Fairmont Police Chief Danny Parker seconded Kemp’s sentiments as he announced that since last year’s National Night Out, his force of 11 officers responded to 4,312 calls for service from Fairmont’s population of 2,591 people.
“As law enforcement, we cannot do it alone,” he said. “We need each and every one of you in this room to make sure that we make our community safe … and to be with us as we fight crime.”
Leon Burton, who became an anti-gang activist after serving 15 years in federal prison, said that keeping a close eye on young people is crucial to preventing crime.
“You need to know about your child,” said Burton, who said he once was a member of a gang. “I was one of these kids that was an A and B honor roll student. I acted good around my mom, but when I got in the streets I was a different person.”
Burton said that he spent time in prison with people who were 18 and 19 years old and who were “being raised by the prison system.”
“It’s not the chief’s job, it’s not the mayor’s job, it’s not the police job to help raise your child,” he said. “Sometimes, you need to raise your child.”
Melvin Rodgers, who leads the neighborhood watch in Fairmont’s Happy Hill area, was in the audience along with his wife Mary and their 3-year-old granddaughter Makiya.
“Anytime there’s an event with information about crime in the community, that gets put on the front burner,” Rodgers said.
Others, like Sharon and Ava Lewis, said they were there to “support the town.” Fairmont natives John and Sally Morgan said they wanted to show support for the “town, police officers, and the country as well.”
As part of the Fairmont event, members of the Fairmont Police Department were introduced; a senior citizen choir, the Sensational Seniors of Fairmont, performed; Wendy Doeller, music director at Trinity Methodist Church, sang the national anthem; and the Rev. James Malloy gave the invocation.

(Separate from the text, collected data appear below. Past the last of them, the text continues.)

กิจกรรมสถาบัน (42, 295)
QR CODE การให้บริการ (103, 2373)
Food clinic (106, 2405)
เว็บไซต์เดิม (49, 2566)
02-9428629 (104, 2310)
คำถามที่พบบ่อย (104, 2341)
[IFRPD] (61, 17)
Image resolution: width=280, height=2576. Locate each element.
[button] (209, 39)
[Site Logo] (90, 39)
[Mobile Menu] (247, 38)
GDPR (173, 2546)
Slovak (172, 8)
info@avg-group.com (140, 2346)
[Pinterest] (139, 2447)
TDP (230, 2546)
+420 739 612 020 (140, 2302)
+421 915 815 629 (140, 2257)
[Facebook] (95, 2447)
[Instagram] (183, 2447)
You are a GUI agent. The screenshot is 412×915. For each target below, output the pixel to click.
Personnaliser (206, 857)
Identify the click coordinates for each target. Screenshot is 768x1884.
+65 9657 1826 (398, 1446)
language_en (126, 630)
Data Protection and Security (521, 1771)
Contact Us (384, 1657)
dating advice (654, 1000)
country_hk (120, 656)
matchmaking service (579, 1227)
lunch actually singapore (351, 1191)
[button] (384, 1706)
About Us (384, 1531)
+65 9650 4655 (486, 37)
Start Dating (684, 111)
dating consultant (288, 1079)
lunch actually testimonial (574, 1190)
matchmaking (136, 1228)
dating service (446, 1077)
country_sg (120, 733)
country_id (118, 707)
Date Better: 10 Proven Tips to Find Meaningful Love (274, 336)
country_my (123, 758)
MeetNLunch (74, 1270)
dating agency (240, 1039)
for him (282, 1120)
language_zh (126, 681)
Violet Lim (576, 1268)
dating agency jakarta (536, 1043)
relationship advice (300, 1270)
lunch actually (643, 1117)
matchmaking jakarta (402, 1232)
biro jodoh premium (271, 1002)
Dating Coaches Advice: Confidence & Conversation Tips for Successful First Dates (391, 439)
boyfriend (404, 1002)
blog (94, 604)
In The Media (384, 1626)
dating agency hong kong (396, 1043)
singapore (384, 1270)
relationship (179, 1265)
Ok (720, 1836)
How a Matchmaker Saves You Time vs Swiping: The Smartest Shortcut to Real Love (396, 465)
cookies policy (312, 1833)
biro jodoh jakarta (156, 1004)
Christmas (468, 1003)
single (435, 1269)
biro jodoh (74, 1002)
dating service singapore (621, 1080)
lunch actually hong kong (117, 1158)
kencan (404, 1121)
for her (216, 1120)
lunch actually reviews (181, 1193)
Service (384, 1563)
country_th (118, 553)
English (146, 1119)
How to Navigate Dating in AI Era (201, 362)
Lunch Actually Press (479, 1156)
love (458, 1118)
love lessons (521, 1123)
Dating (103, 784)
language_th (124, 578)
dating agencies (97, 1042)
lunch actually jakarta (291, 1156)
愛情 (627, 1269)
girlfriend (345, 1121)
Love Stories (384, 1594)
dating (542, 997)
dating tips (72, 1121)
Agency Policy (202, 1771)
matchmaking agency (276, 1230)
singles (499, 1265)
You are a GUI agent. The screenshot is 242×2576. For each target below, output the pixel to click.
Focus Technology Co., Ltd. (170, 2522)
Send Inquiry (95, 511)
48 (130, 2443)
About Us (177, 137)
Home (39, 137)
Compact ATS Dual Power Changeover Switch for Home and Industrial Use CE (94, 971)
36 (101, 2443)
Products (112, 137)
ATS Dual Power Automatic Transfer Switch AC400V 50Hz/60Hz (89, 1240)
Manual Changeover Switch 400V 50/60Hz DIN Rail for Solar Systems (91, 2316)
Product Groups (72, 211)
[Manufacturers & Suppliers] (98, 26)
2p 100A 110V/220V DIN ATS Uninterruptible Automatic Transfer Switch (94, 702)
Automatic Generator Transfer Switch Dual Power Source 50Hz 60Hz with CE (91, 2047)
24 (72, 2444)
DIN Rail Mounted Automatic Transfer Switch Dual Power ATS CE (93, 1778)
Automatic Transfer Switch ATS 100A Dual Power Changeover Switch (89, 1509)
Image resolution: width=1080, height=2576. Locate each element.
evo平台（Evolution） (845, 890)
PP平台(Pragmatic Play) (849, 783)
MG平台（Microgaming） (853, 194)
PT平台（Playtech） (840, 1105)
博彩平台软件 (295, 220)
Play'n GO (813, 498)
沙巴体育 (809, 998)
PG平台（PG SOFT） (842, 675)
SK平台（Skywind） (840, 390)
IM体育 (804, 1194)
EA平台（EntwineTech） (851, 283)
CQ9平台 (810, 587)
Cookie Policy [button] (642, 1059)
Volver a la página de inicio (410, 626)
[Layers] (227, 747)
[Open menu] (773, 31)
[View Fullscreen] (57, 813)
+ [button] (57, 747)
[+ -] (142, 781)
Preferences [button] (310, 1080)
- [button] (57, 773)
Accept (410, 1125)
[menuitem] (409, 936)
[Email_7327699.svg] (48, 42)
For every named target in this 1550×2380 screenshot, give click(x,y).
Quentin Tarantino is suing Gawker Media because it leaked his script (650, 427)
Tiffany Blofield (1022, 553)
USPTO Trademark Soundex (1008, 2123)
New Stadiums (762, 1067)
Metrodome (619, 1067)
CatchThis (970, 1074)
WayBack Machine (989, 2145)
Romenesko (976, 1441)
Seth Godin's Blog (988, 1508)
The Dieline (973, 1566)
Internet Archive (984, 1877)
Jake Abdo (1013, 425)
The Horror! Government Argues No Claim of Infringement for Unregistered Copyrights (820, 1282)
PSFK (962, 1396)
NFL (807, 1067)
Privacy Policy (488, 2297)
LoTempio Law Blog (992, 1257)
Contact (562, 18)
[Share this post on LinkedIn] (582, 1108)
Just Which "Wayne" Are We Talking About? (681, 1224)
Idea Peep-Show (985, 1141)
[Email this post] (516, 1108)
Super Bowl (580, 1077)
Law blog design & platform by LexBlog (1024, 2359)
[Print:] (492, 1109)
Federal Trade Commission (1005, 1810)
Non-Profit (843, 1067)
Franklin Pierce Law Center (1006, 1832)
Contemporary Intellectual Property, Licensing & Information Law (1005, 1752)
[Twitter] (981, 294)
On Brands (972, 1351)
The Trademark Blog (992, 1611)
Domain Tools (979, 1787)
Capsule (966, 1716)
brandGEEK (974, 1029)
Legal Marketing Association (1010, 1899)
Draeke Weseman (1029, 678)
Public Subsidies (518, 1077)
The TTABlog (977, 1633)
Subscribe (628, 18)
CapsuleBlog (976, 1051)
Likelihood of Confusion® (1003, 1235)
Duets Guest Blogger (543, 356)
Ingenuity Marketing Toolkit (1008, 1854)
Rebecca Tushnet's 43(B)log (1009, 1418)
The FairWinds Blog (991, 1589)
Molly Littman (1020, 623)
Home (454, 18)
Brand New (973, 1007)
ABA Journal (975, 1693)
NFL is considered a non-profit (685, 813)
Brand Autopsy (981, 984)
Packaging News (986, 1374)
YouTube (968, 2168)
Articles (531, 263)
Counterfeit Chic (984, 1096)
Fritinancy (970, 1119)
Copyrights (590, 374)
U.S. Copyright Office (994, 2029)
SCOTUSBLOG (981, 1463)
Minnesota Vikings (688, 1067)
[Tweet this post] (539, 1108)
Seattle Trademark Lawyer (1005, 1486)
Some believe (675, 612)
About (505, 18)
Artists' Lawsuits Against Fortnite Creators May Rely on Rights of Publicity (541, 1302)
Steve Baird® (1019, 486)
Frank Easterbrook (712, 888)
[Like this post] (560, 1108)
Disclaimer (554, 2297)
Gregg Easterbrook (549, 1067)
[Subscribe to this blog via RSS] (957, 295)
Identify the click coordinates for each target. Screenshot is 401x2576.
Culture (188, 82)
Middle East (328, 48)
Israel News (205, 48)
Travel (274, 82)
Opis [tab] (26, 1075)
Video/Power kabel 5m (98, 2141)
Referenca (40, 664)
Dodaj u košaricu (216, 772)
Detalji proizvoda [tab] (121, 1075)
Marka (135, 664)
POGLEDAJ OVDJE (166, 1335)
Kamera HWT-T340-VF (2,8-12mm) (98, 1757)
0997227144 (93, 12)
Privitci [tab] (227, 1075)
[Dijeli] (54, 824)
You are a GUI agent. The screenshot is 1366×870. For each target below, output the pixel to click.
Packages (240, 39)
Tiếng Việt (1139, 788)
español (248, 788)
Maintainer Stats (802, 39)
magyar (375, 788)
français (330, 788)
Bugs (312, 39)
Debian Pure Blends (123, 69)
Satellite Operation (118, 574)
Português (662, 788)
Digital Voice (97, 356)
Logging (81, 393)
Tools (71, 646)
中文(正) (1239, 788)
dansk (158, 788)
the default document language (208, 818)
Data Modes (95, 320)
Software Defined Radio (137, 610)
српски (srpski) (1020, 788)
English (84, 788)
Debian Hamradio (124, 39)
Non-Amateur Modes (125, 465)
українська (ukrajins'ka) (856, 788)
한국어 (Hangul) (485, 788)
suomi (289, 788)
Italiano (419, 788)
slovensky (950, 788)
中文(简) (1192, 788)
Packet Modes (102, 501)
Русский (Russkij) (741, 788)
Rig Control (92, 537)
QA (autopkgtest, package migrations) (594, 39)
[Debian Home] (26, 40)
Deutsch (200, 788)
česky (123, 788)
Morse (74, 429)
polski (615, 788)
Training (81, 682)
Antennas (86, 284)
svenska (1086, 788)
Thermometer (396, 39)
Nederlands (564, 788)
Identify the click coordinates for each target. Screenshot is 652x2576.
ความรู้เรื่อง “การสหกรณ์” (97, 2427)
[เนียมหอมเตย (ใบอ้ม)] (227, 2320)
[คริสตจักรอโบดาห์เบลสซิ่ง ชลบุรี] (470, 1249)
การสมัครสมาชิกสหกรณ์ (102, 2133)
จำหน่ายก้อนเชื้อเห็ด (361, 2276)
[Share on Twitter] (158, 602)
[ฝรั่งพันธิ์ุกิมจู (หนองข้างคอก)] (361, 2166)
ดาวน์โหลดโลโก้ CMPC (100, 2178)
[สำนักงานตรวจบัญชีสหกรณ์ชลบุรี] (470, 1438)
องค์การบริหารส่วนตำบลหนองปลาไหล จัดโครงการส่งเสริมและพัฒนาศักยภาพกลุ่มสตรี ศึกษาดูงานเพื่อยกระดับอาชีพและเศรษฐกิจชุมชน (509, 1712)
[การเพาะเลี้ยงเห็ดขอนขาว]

James Smith, of the Safe Neighborhoods Program, gave residents tips on how to help prevent crime at their homes — including locking doors, securing windows and keeping foliage trimmed to eliminate hiding places.
National Night Out was started in 1984 by the National Association of Town Watch to heighten crime and drug prevention awareness, generate support for local anti crime programs and strengthen neighborhood spirit and police-community partnerships.
Maxton’s event has been rescheduled for 6 p.m. today at Beacham Park. Red Springs has not yet set a date.